> BRIEF:
Copy out the data starting at the line containing "This screenshot has height=1080, width=1920." and ending after the line containing "center [1109, 103].". Omit the pictures.

> PROVIDED DATA:
<<<<

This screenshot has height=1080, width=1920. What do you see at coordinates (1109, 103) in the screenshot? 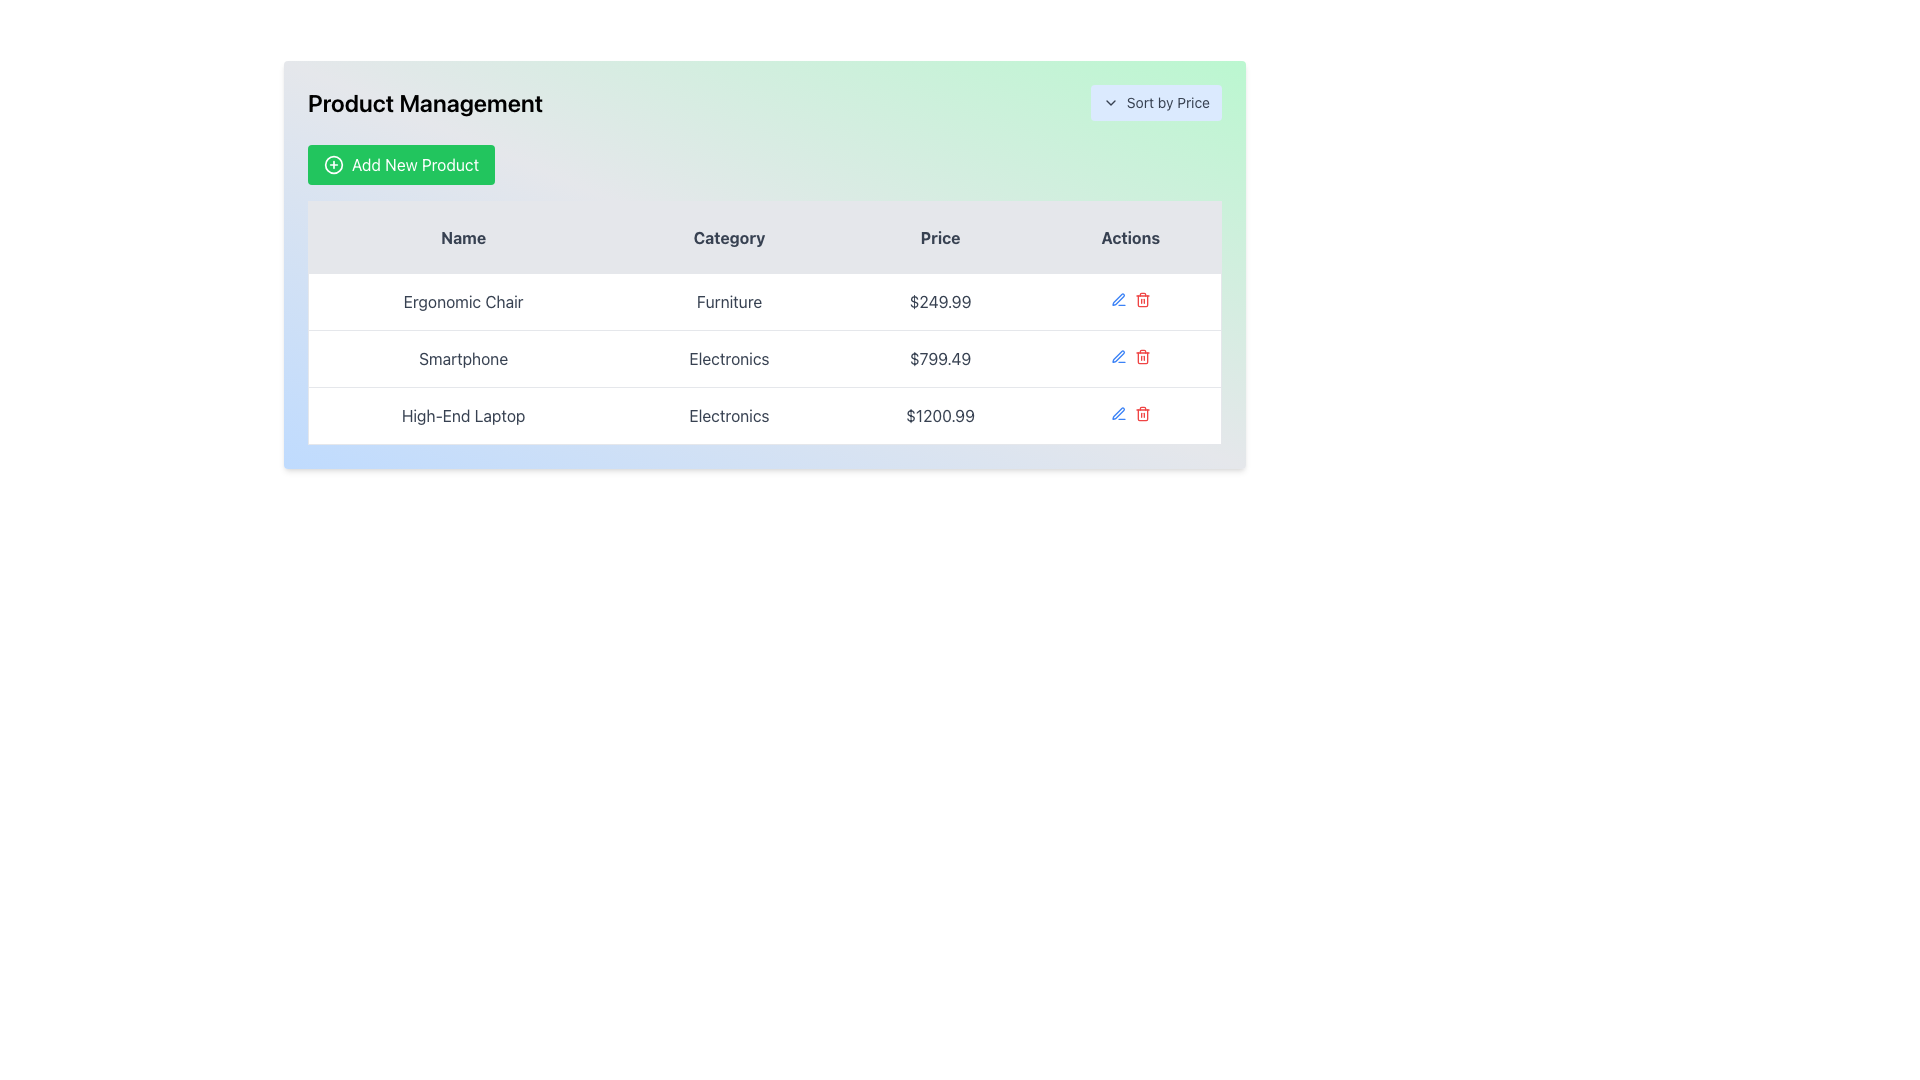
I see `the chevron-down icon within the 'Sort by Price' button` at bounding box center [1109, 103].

>>>>
<<<<

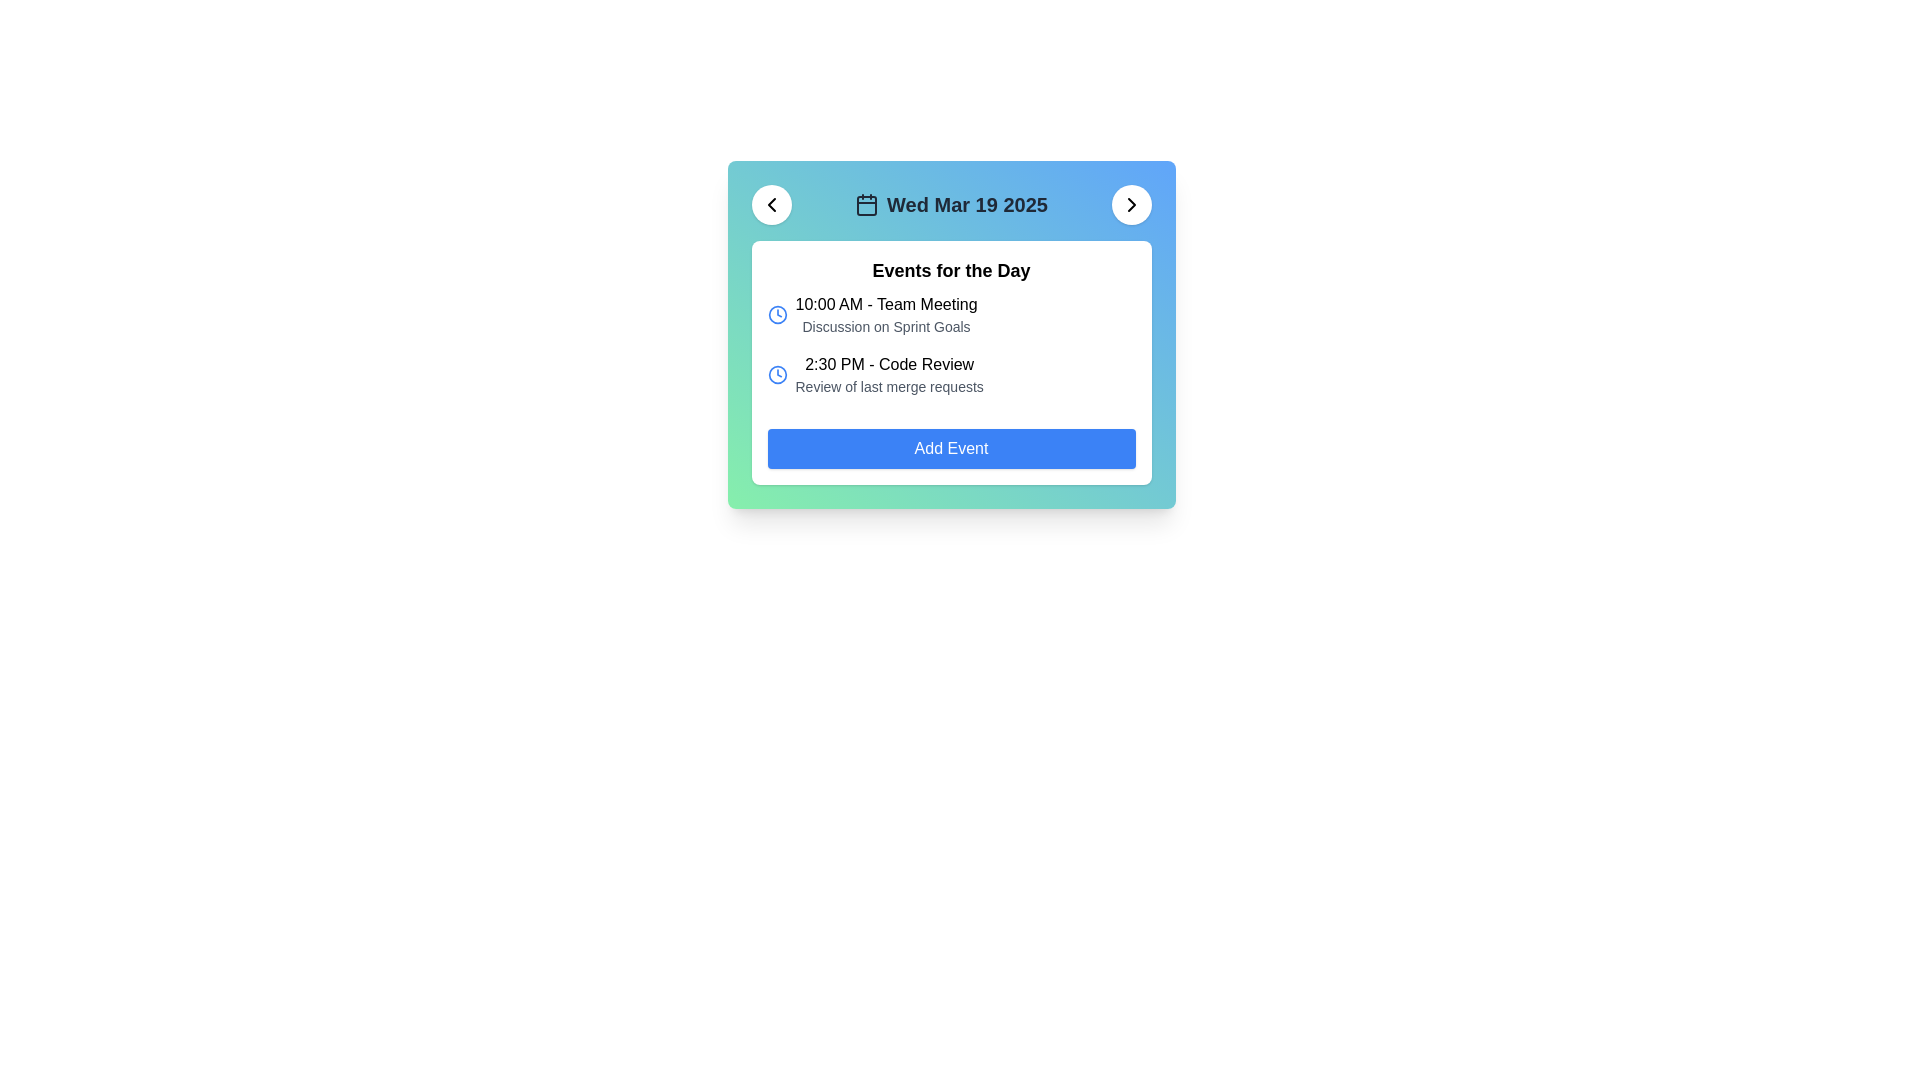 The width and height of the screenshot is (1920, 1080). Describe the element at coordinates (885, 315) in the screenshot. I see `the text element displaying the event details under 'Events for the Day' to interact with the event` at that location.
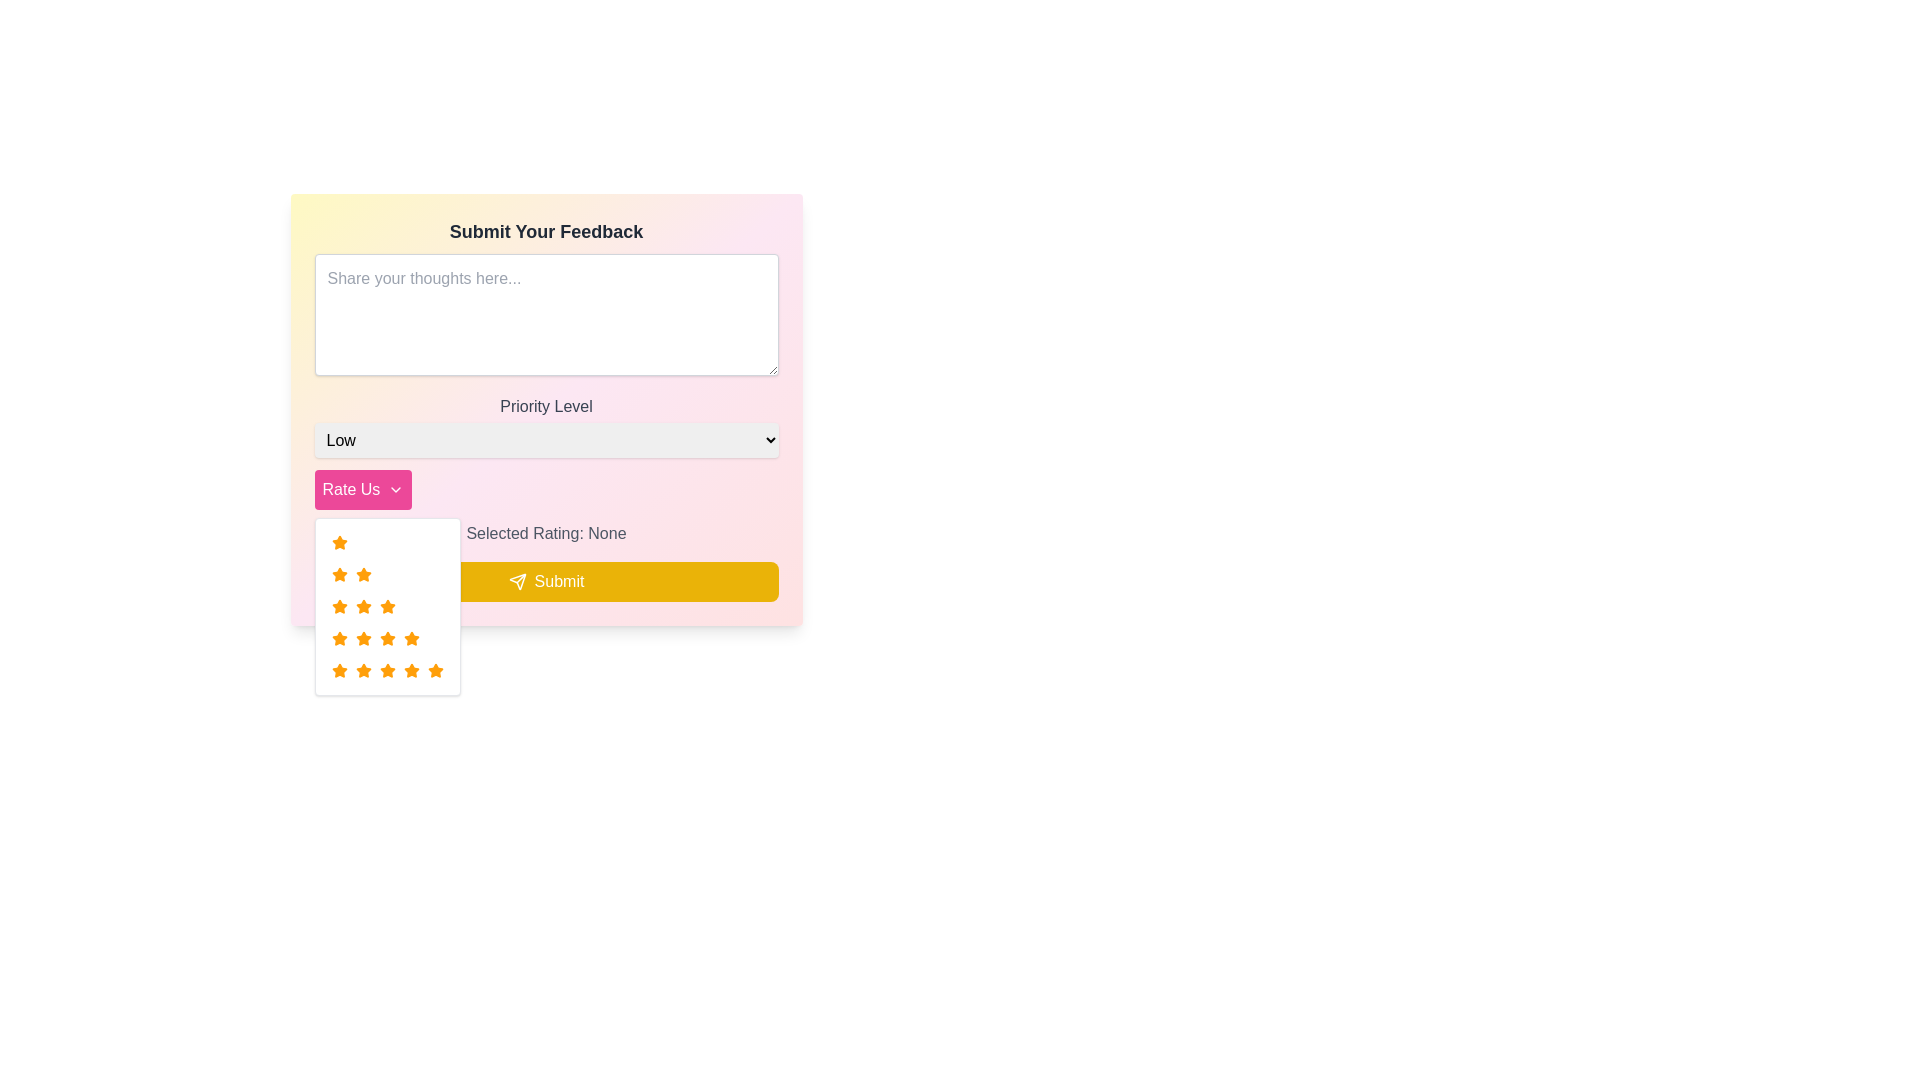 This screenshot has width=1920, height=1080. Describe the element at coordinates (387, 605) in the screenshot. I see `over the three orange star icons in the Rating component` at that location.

>>>>
<<<<

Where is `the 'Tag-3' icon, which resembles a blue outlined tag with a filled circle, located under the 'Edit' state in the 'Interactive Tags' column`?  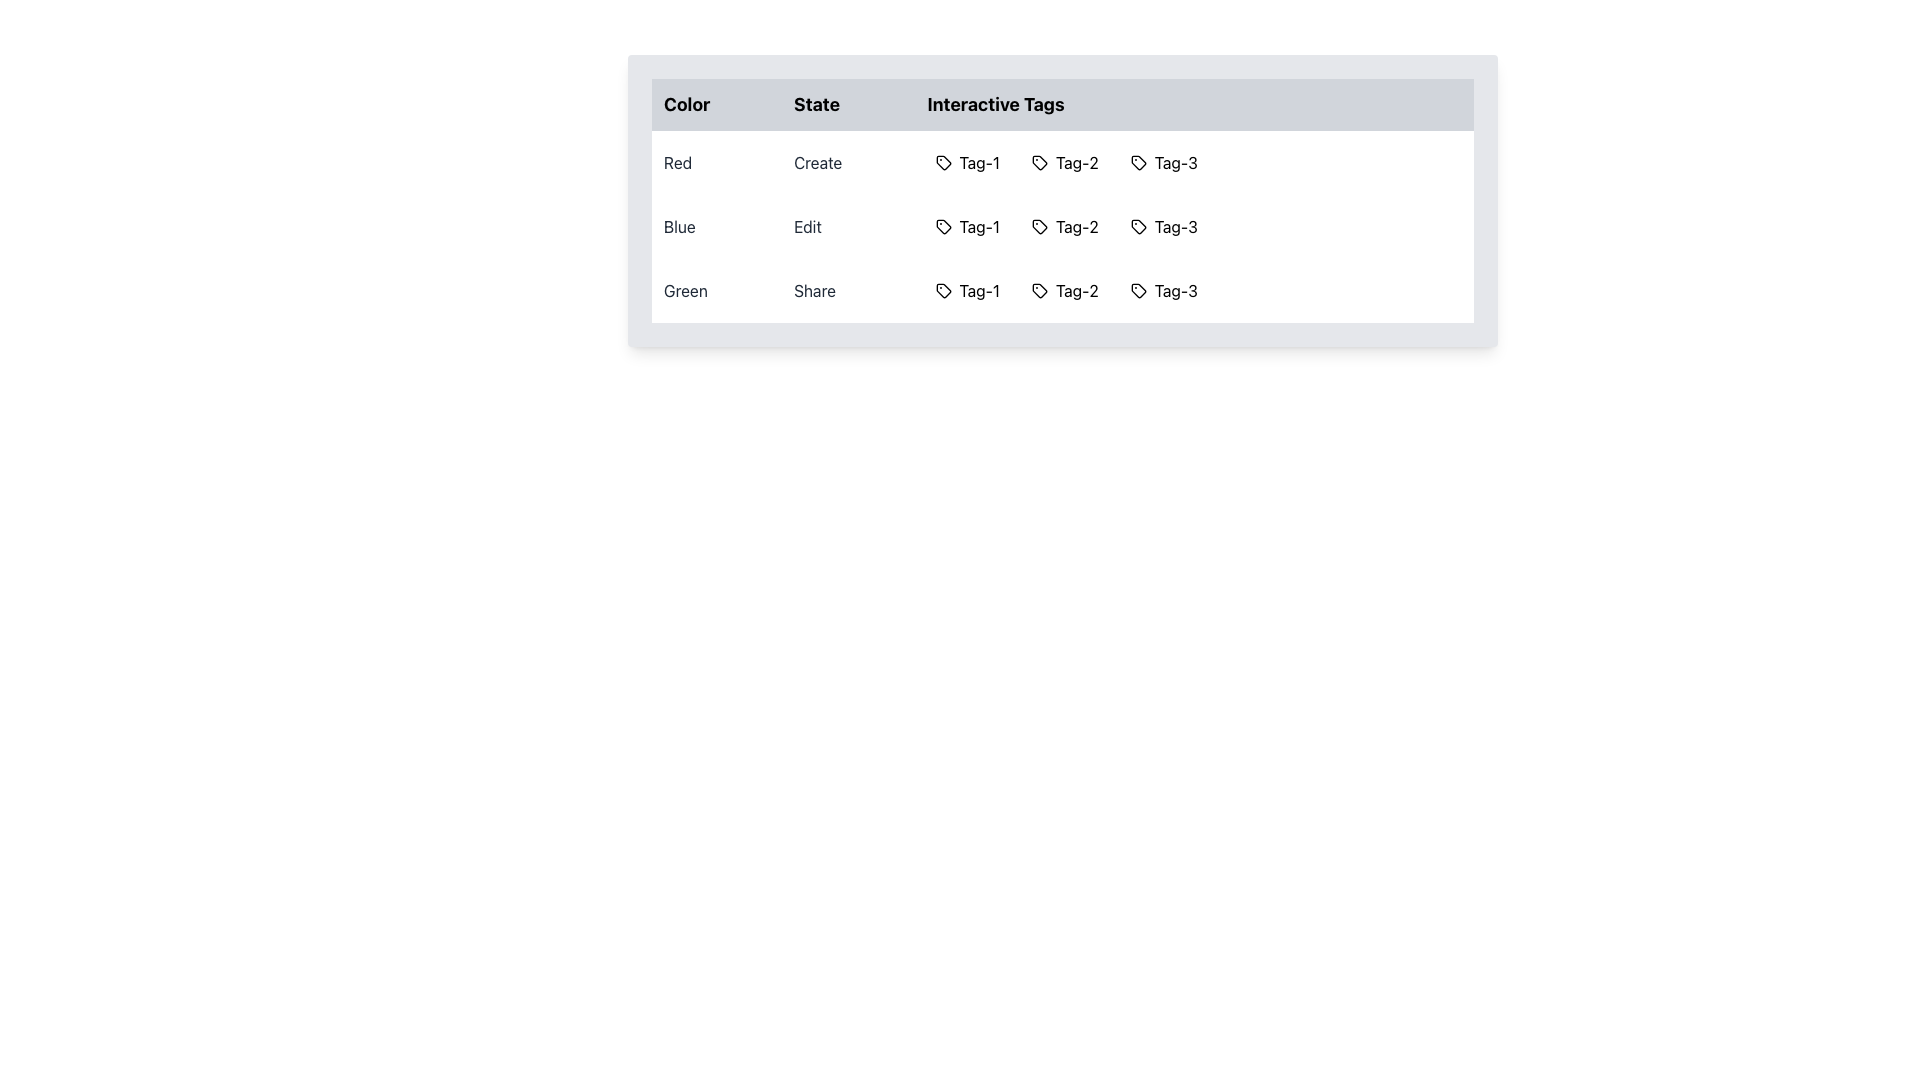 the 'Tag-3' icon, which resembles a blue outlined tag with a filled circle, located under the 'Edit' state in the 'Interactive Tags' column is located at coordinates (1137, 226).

>>>>

> TASK SOLUTION:
This screenshot has height=1080, width=1920. What do you see at coordinates (1109, 103) in the screenshot? 
I see `the chevron-down icon within the 'Sort by Price' button` at bounding box center [1109, 103].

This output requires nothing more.